Normal glucose metabolism, crucial in maintaining homeostasis, is regulated by two primary hormones, namely insulin and glucagon. Following hydrolysis of starch in the upper gastrointestinal tract, the formed monosaccharides are absorbed through glucose transporters (GLUT) into the bloodstream. Fourteen GLUT proteins, including GLUT 1-12, myoinositol transporter (HMIT) and GLUT 14, are expressed in humans [27]. Both glucose and insulin are potent enhancers of hippocampal memory processes and it has been suggested that insulin’s cognitive effects may occur via upregulation in GLUT4-mediated glucose uptake [28]. Indeed, GLUT4 is responsible for the majority of the circulating blood glucose clearance and uptake into skeletal muscle, liver and fat cells. GLUT4 is insulin-sensitive and upon insulin stimulation, GLUT4 is translocated to the PM from intracellular vesicular [28]. However, this process is diminished in insulin resistance and diabetes type 2.

The effect of FFM on GLUT4 translocation to the PM in the L6 skeletal muscle cell line was examined in this work. The results indicate that FFM dramatically increased the amount of GLUT4 in the PM in both the presence and the absence of insulin. These findings suggest that FFM may include anti-diabetic chemicals. Flavonoids have been shown to have anti-diabetic action via distinct mechanisms. Certain flavonoids have been shown to enhance glucose uptake by hepatocytes and myocytes [29]. The stimulatory effect of the four flavonoids mixture on GLUT4 translocation reported here is attributed to kaempferol and myricetin. Both have been shown to improve glucose elimination in diabetic rats fed a high-fat diet [30,31].

Most notably, kaempferol reduced GLUT4 and AMPK expression in muscle and adipose tissue in obese mice while reversing the high-fat diet. In obese diabetic mice, kaempferol therapy improved hyperglycemia and glucose tolerance [29]. These findings, together with our own, imply that kaempferol’s anti-diabetic action is mediated in part by increased GLUT4 translocation and activation.

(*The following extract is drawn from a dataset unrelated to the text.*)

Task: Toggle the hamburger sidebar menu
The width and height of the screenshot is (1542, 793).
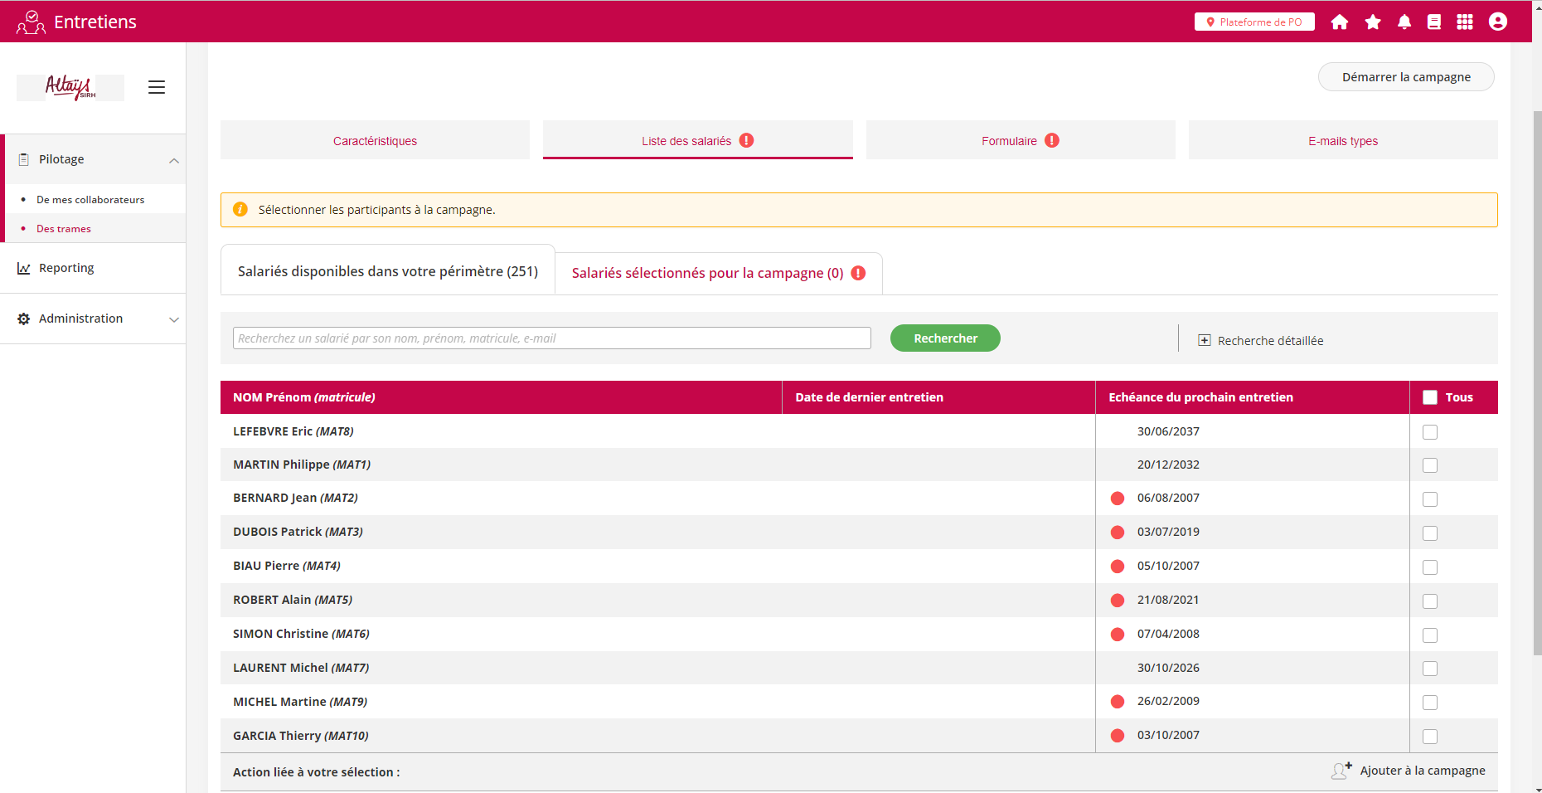Action: click(x=157, y=87)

3.2.2. Carbohydrates Metabolic Enzymes

The findings of this study demonstrated that FFM has potent α-amylase and α-glucosidase activity. The FFM displayed potent α-amylase inhibitory action with an IC50 value of 72.44 ± 0.89 µg/mL, lower than the commercial anti-diabetic medication acarbose (IC50 = 28.18 ± 1.22 µg/mL). These findings are consistent with those published earlier by Proenca et al., who used a microanalysis screening method to examine the capacity of 40 structurally similar flavonoids to inhibit α-amylase activity [32]. It was reported that kaempferol and luteolin and myricetin inhibited α-amylase with an IC50 value of 118 ± 7, 78 ± 3 and 107 ± 6 µM. Moreover, this plant fraction displayed powerful α-glucosidase inhibitory activity with an IC50 value of 39.81 ± 0.74 µg/mL, which is comparable to that of acarbose (IC50 = 37.15 ± 0.33 µg/mL).

These findings add to prior research indicating that natural polyphenols, particularly flavonoids, can inhibit the activity of carbohydrate-hydrolyzing enzymes such as α-amylase and α-glucosidase [33]. A review article concerning pharmacokinetic effects and the structure-activity relationship (SAR) between flavonoids and α-amylase and α-glucosidase inhibitory activities highlighted that various flavonoids displayed higher α-glucosidase inhibitory activity than acarbose [34,35]. Two binding manners between enzymes and flavonoids have been detected: (i) flavonoids bind directly to amino acid residues in the active sites of enzymes and exclude the binding of substrate; (ii) flavonoids can interact with amino acid residues near the active site and close the channel to the active center [35].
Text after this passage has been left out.